The court scholar serving Hermann of Thuringia.

The court scholar serving Hermann of Thuringia.
The scholar

2006/06/25

Santorum's accusation

Senator Rick Santorum's (R-PA) and House Intelligence Committee Chairman Peter Hoekstra's (R-MI) claimed on June 21st that there were indeed "Weapos of Mass Destruction" in Iraq shortly before the March 2003 invasion, pointing to a stash of degraded chemical weapon shells that Iraq had produced and then lost track of during the 1980-88 Iran-Iraq War. The Philadelphia Inquirer pointed out that the report specified that the chemicals were in a degraded state and it has long since been apparent to opponents of the Iraq War that there was no serious chance that Saddam Hussein would have passed along any serious weaponry to terrorist groups as 1. They would have been traced back to him and his country and 2. Saddam Hussein exercised a Soviet-style chain of command over his army. Control was very tight and very explicit. There was simply no room for free agents in his war-fighting doctrine.

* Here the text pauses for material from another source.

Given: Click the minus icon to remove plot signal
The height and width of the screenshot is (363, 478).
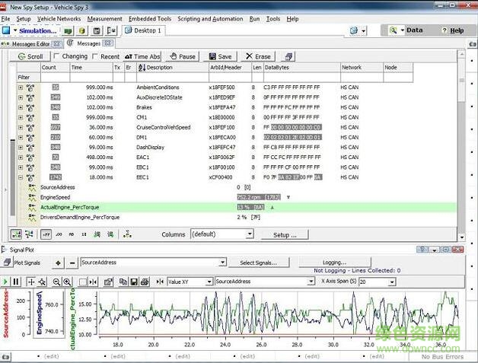Looking at the screenshot, I should pos(72,263).
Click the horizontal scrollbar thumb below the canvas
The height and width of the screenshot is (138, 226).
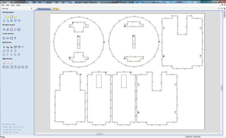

Buzzflash explains how the "Iraq-al Qaeda link" idea works and thoroughly debunks it.

Nevertheless, Media Matters tells us how right-wing news sources, from Fox News to Rush Limbaugh, have kept the Santorum story of Iraqi WMD alive. Even though, as Media Matters points out:

The Washington Post also reported June 22 that "[n]either the military nor the White House nor the CIA considered the shells to be evidence of what was alleged by the Bush administration to be a current Iraqi program to make chemical, biological and nuclear weapons."

Secretary of Defense Rumsfeld demonstrated that Santorum was not acting along when he went on Fox News to confirm the charge:

ANGLE (video): Secretary of Defense Donald Rumsfeld is the first administration official to comment publicly on the declassified report that some 500 chemical weapons have been found in Iraq.

RUMSFELD: They are weapons of mass destruction. They're harmful to human beings. And they have been found and they had not been reported by Saddam Hussein as he inaccurately alleged he had reported all of his weapons, and they're still being found and discovered.

The ranking Democrat on the House Intelligence Committee, Rep. Jane Harman (D-CA), characterized the shells as "old, fairly toxic stuff," but was misquoted as saying the shells were "less toxic than most things that Americans have under their kitchen sink at this point." A folksier, but less accurate rendition.

Rush Limbaugh has now stated that he is determined "to get the truth out on weapons of mass destruction" so we can look forward to hearing much, much more on the issue.

Attytood wonders what the "terror alert level" must be now and links to Vice President Cheney making a speech that sounds like it's cribbed directly from speeches on the alleged Vietnam "Domino effect" in the late 1960s-early 1970s.